That's where I was the other day with taking care of some about to expire heavy whipping cream. I had turned some of it in to pumpkin ice cream to have for dessert on Thanksgiving. And I had the chilling cylinder in the freezer, waiting to make some peppermint ice cream, to save in the freezer until closer to Christmas. But it would still leave about 2 cups of heavy whipping cream needing to be used with a couple of days. I needed to whip it up and get it into the freezer.
Finally, last Wednesday, I reminded myself to just do it, then I can cross that item off my to-do list for the week, and not have it nag me again!
I did just that. I've told you how I save whipped cream, right? I whip it up with confectioner's sugar and a bit of vanilla extract.
Then I spoon it into mounds on a baking pan lined with plastic wrap. You can place these very close together, and pack quite a few onto one small pan. I did 12 mounds on a 8 X 10-inch pan.
Pop them into the freezer for several hours. Then peel them off the plastic wrap and store in a large zip lock bag in the freezer. They keep for several months.
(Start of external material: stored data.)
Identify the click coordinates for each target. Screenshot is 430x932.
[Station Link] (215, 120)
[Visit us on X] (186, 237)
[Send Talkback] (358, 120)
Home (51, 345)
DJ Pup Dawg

Thaw individually and they can be used to top desserts, fill cream puffs and eclairs, added to smoothies and milk shakes, top hot cocoa (you can cut the mounds in half when they're still frozen, for making smaller whip cream mounds for individual cups of cocoa), or added to homemade egg nog. I'll be adding these to eggnog in a couple of weeks. I'll make a lighter eggnog using whole milk, then after it's cooked and cooled, I'll whisk in a few thawed, whipped cream mounds to add richness.
And what do you suppose I did with the beaters, spoon and spatula? I made myself a decadent cup of chai tea, by stirring my cuppa with the utensils.
Oh, I just love marking off another item on my to-do list!